Francesco, per la verità, lo ha detto: “Cristo è crocifisso, lì, oggi”. Ma lo ha detto solo sul finire della sua omelia. Senza contestualizzare immediatamente il racconto di Luca nella drammaticità del presente. E, quel che ha più colpito, insistendo ripetutamente sul comandamento più difficile che, ha ricordato, Gesù vive nel momento di essere crocifisso, “l’amore per i nemici”. Ebbene, c’è da chiedersi, come saranno state accolte queste affermazioni papali dagli ucraini? D’accordo, Bergoglio citava il Vangelo, nel ripetere come Cristo, dalla croce, non si stancasse di perdonare anche i suoi crocifissori. Ma era opportuno, era giusto farlo, proprio mentre migliaia di innocenti vengono uccisi, massacrati?

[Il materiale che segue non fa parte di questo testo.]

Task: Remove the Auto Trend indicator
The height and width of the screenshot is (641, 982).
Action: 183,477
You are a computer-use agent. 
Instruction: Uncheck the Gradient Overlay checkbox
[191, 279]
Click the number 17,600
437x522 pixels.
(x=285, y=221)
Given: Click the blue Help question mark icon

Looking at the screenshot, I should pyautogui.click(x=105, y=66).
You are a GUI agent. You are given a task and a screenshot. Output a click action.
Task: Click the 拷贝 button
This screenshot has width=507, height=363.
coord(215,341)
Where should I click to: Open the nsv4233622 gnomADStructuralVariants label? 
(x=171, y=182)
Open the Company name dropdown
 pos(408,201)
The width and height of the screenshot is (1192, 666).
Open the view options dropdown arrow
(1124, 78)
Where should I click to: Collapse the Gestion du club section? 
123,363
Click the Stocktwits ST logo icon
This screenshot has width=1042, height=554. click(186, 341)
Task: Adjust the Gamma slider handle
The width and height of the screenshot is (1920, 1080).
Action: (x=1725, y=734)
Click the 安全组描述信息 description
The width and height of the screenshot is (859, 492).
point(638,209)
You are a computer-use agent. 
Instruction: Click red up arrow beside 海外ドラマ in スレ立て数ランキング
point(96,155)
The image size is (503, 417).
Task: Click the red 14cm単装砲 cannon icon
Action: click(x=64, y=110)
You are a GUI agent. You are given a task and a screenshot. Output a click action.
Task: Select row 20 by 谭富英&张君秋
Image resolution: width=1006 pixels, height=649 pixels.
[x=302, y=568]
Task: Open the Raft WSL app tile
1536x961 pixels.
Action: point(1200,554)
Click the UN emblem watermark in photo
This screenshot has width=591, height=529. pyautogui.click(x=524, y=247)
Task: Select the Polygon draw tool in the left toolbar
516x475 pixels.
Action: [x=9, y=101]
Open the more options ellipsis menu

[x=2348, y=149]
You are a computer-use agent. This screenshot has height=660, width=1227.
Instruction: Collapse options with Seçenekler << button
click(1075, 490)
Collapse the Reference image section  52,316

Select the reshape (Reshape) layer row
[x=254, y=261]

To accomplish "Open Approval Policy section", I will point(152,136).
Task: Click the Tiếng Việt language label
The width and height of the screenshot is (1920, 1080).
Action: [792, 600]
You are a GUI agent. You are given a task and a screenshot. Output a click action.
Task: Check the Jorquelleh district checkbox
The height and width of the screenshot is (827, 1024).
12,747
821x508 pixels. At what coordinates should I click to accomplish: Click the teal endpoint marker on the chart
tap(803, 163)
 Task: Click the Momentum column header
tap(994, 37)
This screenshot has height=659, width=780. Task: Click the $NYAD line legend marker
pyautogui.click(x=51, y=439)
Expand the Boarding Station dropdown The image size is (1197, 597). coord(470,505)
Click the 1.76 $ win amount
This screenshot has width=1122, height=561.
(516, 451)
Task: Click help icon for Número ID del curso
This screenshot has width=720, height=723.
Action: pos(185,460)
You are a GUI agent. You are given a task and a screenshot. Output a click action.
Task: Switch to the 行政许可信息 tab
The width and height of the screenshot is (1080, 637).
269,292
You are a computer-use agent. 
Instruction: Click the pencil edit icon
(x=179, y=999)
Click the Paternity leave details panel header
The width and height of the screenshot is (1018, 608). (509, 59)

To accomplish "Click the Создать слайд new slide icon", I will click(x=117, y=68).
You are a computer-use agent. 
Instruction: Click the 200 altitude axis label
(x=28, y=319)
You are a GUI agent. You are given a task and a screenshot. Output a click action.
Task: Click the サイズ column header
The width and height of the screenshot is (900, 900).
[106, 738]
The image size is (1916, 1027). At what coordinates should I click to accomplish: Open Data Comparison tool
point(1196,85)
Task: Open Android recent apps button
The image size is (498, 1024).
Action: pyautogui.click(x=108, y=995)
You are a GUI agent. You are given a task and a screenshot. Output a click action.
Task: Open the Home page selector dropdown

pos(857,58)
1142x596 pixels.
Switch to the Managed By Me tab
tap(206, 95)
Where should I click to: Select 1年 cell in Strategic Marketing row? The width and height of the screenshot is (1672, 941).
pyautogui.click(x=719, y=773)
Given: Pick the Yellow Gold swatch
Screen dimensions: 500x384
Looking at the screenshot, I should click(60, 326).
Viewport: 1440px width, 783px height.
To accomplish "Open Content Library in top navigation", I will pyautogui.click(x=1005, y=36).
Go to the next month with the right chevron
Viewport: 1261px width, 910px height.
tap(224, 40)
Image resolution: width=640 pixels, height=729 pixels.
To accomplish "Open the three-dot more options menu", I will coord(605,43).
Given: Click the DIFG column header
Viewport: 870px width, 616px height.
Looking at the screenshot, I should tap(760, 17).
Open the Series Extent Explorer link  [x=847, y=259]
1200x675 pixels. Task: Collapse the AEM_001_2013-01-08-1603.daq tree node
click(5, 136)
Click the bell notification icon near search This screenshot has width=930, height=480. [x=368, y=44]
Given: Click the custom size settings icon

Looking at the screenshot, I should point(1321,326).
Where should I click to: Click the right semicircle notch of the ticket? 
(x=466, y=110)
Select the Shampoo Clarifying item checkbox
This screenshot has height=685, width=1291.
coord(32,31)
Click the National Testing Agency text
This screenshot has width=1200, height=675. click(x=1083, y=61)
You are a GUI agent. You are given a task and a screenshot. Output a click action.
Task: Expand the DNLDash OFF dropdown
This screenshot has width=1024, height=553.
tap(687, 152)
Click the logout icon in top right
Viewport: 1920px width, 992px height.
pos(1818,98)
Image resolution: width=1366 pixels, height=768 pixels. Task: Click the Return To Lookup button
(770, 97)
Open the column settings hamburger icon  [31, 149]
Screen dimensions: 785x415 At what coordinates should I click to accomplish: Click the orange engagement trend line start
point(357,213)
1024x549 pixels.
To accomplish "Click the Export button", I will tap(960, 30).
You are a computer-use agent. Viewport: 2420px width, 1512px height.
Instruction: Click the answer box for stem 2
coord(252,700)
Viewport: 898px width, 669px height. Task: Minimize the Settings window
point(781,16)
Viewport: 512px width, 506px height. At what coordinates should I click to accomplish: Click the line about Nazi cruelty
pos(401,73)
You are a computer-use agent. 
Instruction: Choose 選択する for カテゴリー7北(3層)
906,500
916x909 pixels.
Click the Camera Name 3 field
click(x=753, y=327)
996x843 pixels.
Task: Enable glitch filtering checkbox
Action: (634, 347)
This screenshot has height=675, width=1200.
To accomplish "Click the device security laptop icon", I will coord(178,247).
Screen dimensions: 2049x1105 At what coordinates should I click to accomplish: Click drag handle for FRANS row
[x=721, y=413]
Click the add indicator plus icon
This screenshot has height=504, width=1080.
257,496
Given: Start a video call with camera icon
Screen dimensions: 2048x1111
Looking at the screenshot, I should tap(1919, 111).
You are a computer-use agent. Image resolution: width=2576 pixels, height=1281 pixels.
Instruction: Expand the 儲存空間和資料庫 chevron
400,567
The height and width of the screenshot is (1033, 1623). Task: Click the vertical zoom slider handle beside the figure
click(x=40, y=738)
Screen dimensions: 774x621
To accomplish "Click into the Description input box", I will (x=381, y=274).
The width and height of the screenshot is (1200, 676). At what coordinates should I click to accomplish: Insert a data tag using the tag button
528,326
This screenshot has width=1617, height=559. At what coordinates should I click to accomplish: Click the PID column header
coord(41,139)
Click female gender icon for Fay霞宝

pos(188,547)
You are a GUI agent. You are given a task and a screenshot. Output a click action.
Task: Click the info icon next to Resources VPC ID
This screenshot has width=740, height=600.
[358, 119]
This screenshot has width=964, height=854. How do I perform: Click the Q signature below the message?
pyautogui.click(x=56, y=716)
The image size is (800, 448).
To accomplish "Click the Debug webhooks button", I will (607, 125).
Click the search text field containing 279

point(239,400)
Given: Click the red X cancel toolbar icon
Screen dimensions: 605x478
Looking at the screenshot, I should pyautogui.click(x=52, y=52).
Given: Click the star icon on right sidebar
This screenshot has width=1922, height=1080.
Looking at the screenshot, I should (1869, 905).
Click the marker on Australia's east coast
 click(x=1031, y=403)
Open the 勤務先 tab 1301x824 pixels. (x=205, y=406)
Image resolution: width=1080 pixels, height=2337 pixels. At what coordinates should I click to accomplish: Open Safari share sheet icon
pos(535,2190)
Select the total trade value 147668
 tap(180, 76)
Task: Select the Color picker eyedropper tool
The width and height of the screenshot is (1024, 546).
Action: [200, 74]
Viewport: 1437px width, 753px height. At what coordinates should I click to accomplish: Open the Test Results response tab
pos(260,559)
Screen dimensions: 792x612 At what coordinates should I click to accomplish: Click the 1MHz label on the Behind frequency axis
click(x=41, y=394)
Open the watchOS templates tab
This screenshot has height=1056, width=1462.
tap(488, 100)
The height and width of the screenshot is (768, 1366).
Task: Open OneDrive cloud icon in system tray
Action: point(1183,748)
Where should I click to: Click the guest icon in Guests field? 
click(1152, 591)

Sono dubbi, interrogativi, che spuntano fuori, inevitabilmente, prepotentemente, ad ascoltare il capo della Chiesa cattolica che pronuncia quella frase così intensa, così profonda, così ammonitrice: “Cristo è crocifisso lì, oggi”; ma che poi, con quel “lì”, così volutamente generico, così carico di cautele, di riserve, finisce per rendere fragile, senza più peso, la denuncia del massacro che si sta consumando. Finora, Francesco non ha mai citato né Putin né la Russia. E’ stata una scelta, discutibile, rivelatasi oltretutto infruttuosa, ma che faceva, fa parte, di una precisa strategia diplomatica.

Adesso, però, anche il nome “Ucraina” è scomparso dai discorsi pontifici.
Domenica, per due volte, sia nell’omelia che all’Angelus, Francesco non ha mai parlato espressamente di Ucraina. Una “dimenticanza” voluta, e confermata del resto da quell’invito – nobilissimo, certo, nei suoi obiettivi – a deporre le armi al fine di iniziare una “tregua pasquale”. In questo modo, le posizioni (e le forze armate) di Russia e Ucraina sono state messe sullo stesso piano. Non si fa più nessunissima distinzione tra aggressore e aggredito, tra chi invade e chi subisce l’invasione. Anzi, benché fatto in termini ambigui, si avverte l’Ucraina di Zelensky che, per arrivare a un “vero negoziato”, bisognerà essere “disposti anche a qualche sacrificio per il bene della gente”. Come dire, smetterla con le richieste di avere nuove armi per resistere all’aggressore, e prepararsi a cedere qualche pezzo di territorio in più per favorire una soluzione pacifica.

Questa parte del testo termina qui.